Wall Street Futures Plunge Amid Recession Fears, S&P Down 3.9% and Nasdaq 5%

Futures on Wall Street are plummeting due to recession fears triggered by disappointing macroeconomic data from last week, including July’s employment report released on Friday. Investors are concerned that the Federal Reserve may have delayed rate cuts for too long and might need to take corrective measures in its September meeting. The escalating conflict in the Middle East has also contributed to market volatility, with the Cboe Volatility Index reaching its highest level since the onset of the COVID-19 pandemic.
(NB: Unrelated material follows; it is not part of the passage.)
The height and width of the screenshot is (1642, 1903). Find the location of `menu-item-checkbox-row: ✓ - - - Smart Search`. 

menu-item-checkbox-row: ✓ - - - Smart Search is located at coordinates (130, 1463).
Technology giants are taking a significant hit, exacerbated by underwhelming quarterly reports. In pre-market trading, Nvidia is down 14.5%, Super Micro Computer 15.1%, Micron Technology 8.2%, and Broadcom 10.5%. Apple is losing 9.1% following news that Warren Buffett’s Berkshire Hathaway sold nearly half its shares in the Cupertino-based company during the second quarter.

With investors seeking safer assets, the 10-year Treasury yield has dropped to below 3.7% from 4.1% a week ago. Bitcoin has also been affected, falling below $50,000 for the first time since February. Currently, Dow Jones futures are down 1,045 points (-2.62%), S&P 500 futures are down 208 points (-3.87%), and Nasdaq futures are down 977.50 points (-5.26%). Meanwhile, WTI crude oil at Nymex is down 2.3% at $71.83 per barrel.

Tokyo Stock Exchange Sees Record Decline Amid US Recession Fears and Yen Appreciation

The Tokyo Stock Exchange has experienced its largest daily drop ever, driven by fears of an imminent US recession and the appreciation of the yen. The benchmark Nikkei index fell by 12.40%, closing at 31,458.42, a loss of 4,458.42 points. The Japanese yen has strengthened against both the dollar, reaching 142.20, and the euro, at 154.90.